Surely they have daughters, sisters, wives, and mothers. What is this pervasiveness in our society to downplay something so important?

I don’t know that writing can have any effect on these moral questions and serious events whatsoever. Perhaps, the extra news coverage on the problem at Dalhousie is just the thing, public pressure, to bring about just the necessary punishment for those involved.

As for the deeper questions of freedom of speech and expression I don’t know what will happen. France is in the spotlight right now, but it’s just the latest in a never-ending parade of headlines. Why can’t we all just get along? Ha!

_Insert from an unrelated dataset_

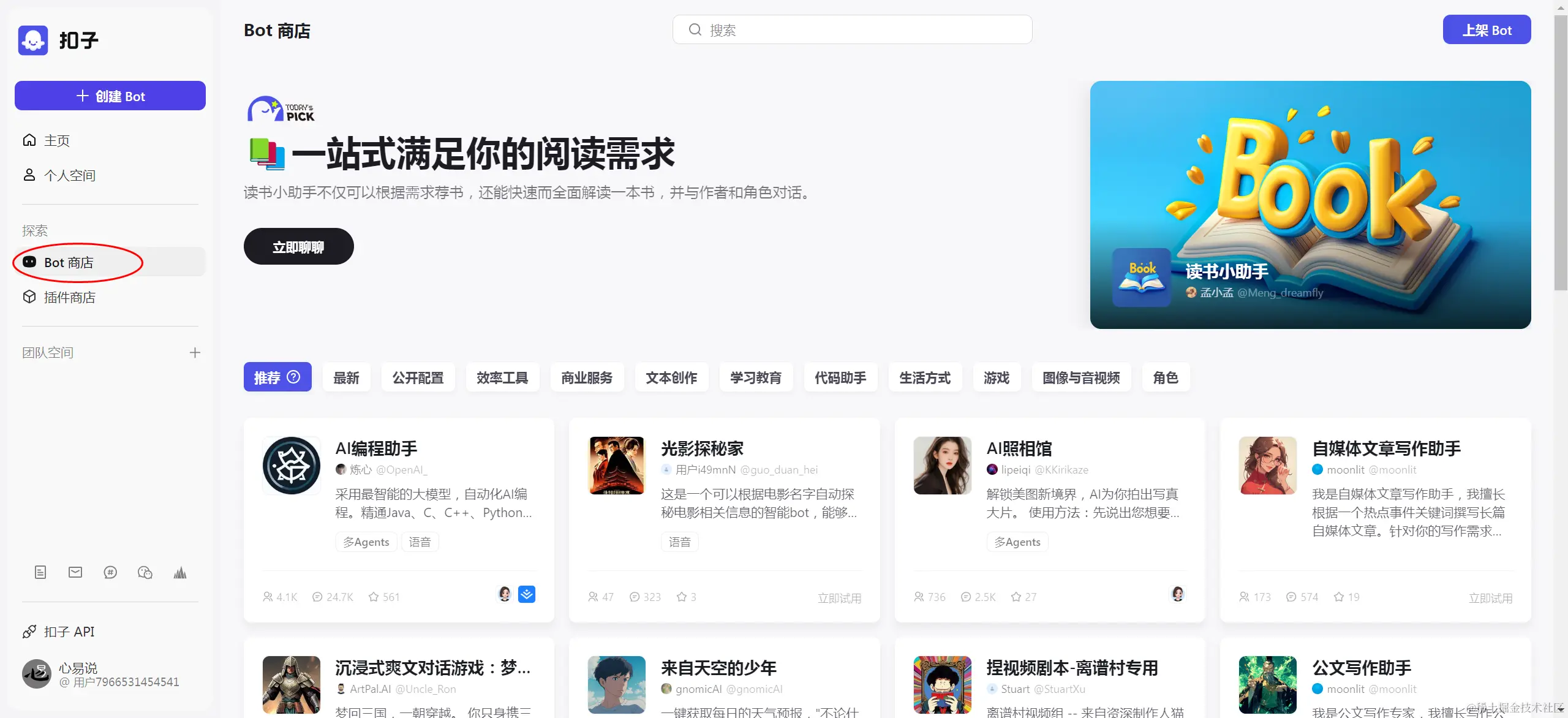The height and width of the screenshot is (718, 1568).
Task: Open the 读书小助手 featured banner thumbnail
Action: coord(1142,278)
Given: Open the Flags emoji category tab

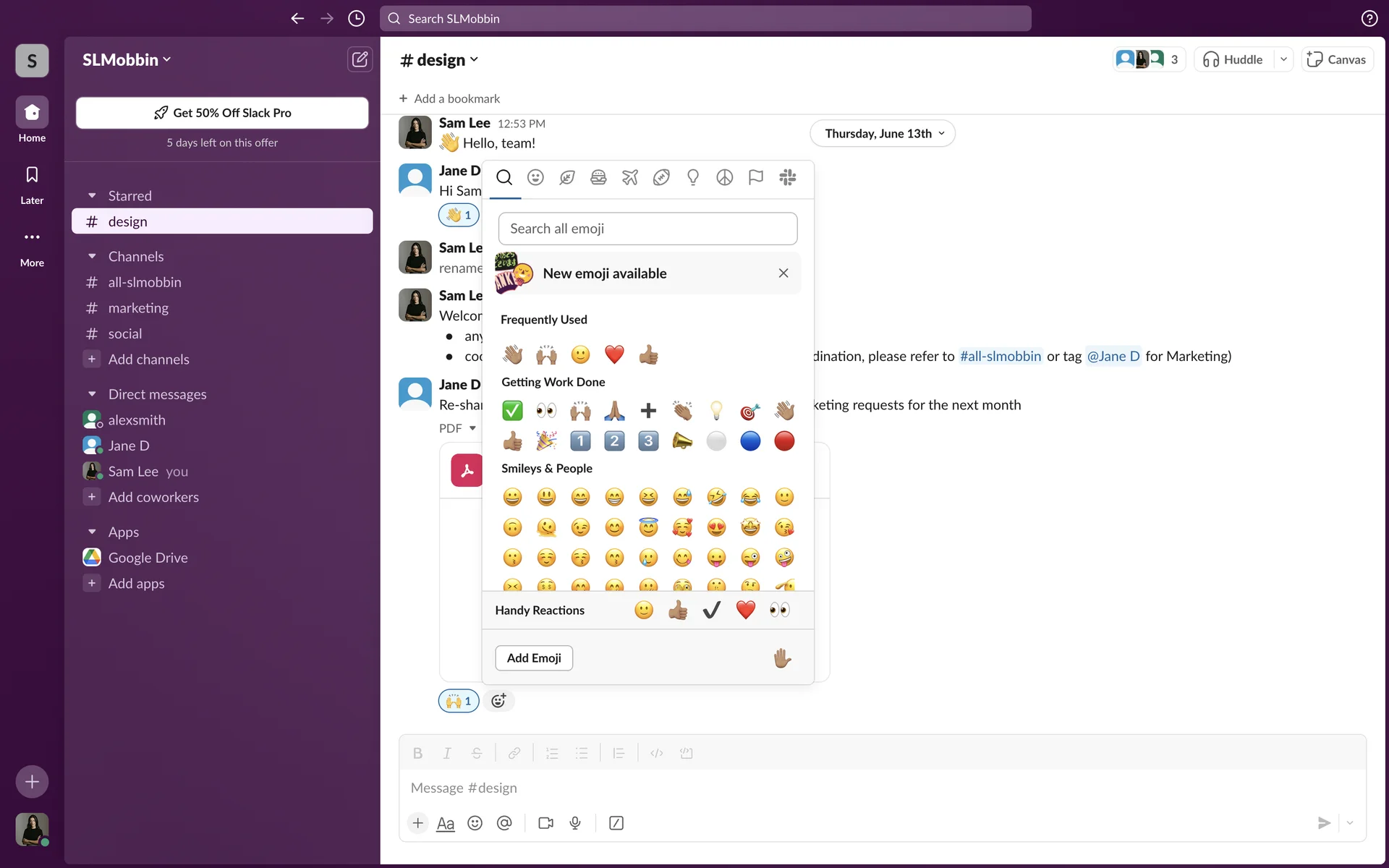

I don’t always articulate my feelings so well here, but I wanted to jot down these two examples as I announce my intention of being one of those bloggers who plans to write about compassion on February 20th. I want to speak up along with others who intend on speaking.

There’s a lot being discussed back and forth over my social media today about how to best get the message across. I can’t promise I will keep up with all the social media avenues of awareness for this thing, but I can do what I do best: I can share my own unique perspective, on my blog, for the sort of compassionate world I never lose hope of waking up to find one day.

As I said in an interview I did on a blog just yesterday, I wish I could shake the world into seeing reason. I will continue to set my own small example of what it means to find compassion for all human beings and empathy for what they might be feeling or what has brought them to where they are today.

I will be one of thousands and that’s a start.